Nachdem zwischen April und Juni ein Pflichtenheft mit den Anforderungen an das Projekt in drei Workshops erarbeitet wurde, stimmte der Gemeinderat nun dafür, dass die Verwaltung diese Bedarfsplanung fortschreibt sowie das Pflichtenheft an das Architekturbüro MVRDV schickt, damit ein neues Planungskonzept erstellt wird.
„LeBen“ in Graben-Neudorf: Kostenrahmen beläuft sich auf 11,5 Millionen Euro
Von MVRDV, beziehungsweise dem niederländischen Architekten Winy Maas, stammte auch der Entwurf der futuristischen Landschaftsbibliothek. Der jetzige Beschluss bedeutet aber nicht, dass man mit dem niederländischen Architekten zwangsläufig weitermacht.
Christian Schweikert von der Stabsstelle Besondere Bauaufgaben bei der Gemeinde skizzierte zwei Szenarien. Macht man mit MVRDV weiter, bedeutet das, dass man mit einer Inbetriebnahme des Gebäudes zwischen Juli und Oktober 2025 rechnen könne. Gibt es jedoch einen neuen Architektenwettbewerb, dauert es ein Jahr länger.
Der Kostenrahmen des Projekts beläuft sich auf 11,5 Millionen Euro – von der Erschließung des Geländes bis hin zu den Baunebenkosten, so Schweikert. Der Grundstücksverkauf an den Investor der „Neuen Mitte“, Evohaus, sowie Förderung durch die NBBW (Nachhaltiges Bauen Baden-Württemberg) bringen schon 5,7 Millionen Euro. Wie in der Sitzung des Gemeinderats deutlich wurde, ist bei den Kosten ein Puffer von 2,8 Millionen Euro eingerechnet.

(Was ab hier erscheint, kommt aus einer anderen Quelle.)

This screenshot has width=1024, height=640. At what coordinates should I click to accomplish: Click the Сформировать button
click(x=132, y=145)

Nach Planungsstopp vor einem Jahr: Pflichtenheft wurde erstellt
Ob das Gebäude nun höher werde als das Rathaus, müsse man im weiteren Prozess sehen, sagte Christian Schweikert. „Vor einem Jahr sind wir im Straßengraben gelandet und haben uns jetzt zusammen rausgezogen“, sagte Bürgermeister Christian Eheim zu Anfang der Diskussion im Gemeinderat.
Vor einem Jahr sind wir im Straßengraben gelandet und haben uns jetzt zusammen rausgezogen.Christian Eheim, Bürgermeister
Er bezog sich auf den Planungsstopp und die folgenden Workshops. Das Pflichtenheft nehme die Kritikpunkte des vergangenen Jahres sehr gut auf, sagte der Rathauschef. Auch beim Raumprogramm habe man viel mehr in die Tiefe geschaut – es sei viel detaillierter geworden.

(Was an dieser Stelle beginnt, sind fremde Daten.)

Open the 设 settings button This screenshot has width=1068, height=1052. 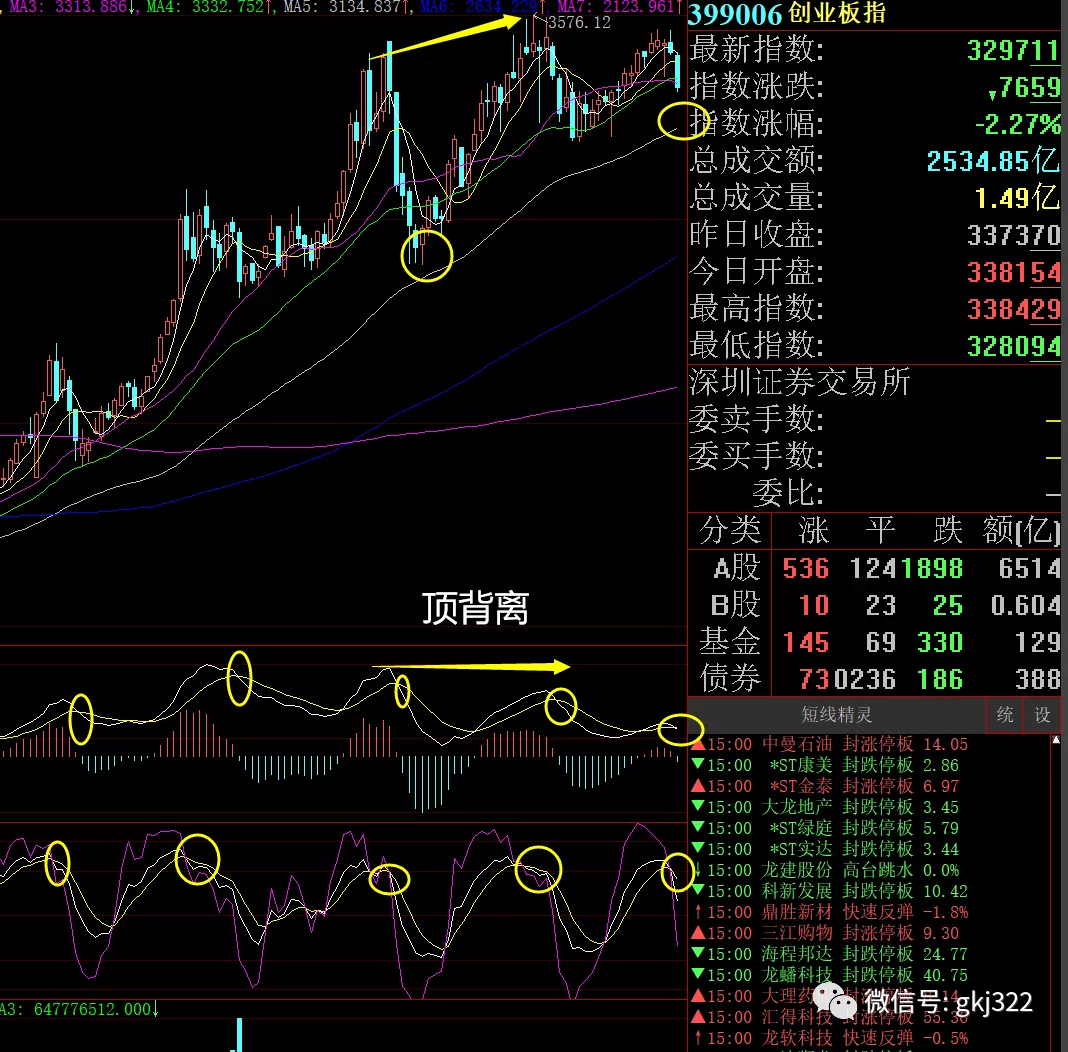click(1042, 715)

„LeBen“ soll eine Nutzfläche von 1.469 Quadratmetern haben. Davon entfallen 707 Quadratmeter auf die Bibliothek. Auch die Verschmelzung verschiedener Bereiche, beispielsweise von Bibliothek und Gastronomie, ist eine Anforderung, die man als Ziel stellt. Zudem sollen zwei Medienateliers mit je 30 Quadratmetern Fläche im Lern- und Begegnungsort Platz finden.

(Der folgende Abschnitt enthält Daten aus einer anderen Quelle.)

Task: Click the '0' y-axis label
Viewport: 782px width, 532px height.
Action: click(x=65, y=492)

Auch zum Thema Städtebau gab es im einen Workshop im April. Christian Schweikert gab dazu einige Eckdaten. Demnach soll unter anderem die Hauptstraße im Bereich des Rathauses eventuell sehr leicht verschwenkt und die Straßenbreite auf 6,50 Meter verringert werden. Auch eine Temporeduzierung von 50 auf 30 Kilometer pro Stunde ist angedacht.
Diskussionen im Gemeinderat in Graben-Neudorf
Wolfgang Bauer, Fraktionsvorsitzender der SPD, sagte, dass man nun größtmögliche Planungssicherheit für die kommenden Jahre habe. Dass es vor dem Beschluss wieder Diskussionen geben würde, war angesichts der Vorgeschichte eigentlich klar.
Armin Gabler, Fraktionsvorsitzender der Grünen, sprach sich dafür aus, den Punkt, das Pflichtenheft mit den Anforderungen zu übersenden und ein neues Planungskonzept von MVRDV anzufordern, zu vertagen. Er begründete das damit, dass ein weiterer Punkt zum Projekt auch nichtöffentlich behandelt würde.
„Wenn Sie es nicht wollen, dann müssen Sie es sagen“, sagte Wolfgang Bauer zu Armin Gabler in Bezug auf das Projekt. Gabler hielt dagegen, dass es noch einige Fragen zu klären gebe, die nichtöffentlich zu besprechen seien. Grundsätzlich spreche er sich aber dafür aus, MVRDV zu beauftragen.
MVRDV haben wir vor einem Jahr angehört und seitdem nie wieder.Christian Eheim, Bürgermeister
„MVRDV haben wir vor einem Jahr angehört und seitdem nie wieder“, sagte Christian Eheim bei der Diskussion im Gemeinderat. Man habe gemeinsam vereinbart, dass das Architekturbüro Gelegenheit bekommt noch einmal seine Ideen gemäß des Pflichtenhefts zu präsentieren. „Da reißen wir uns keinen Zacken aus der Krone“, so der Bürgermeister.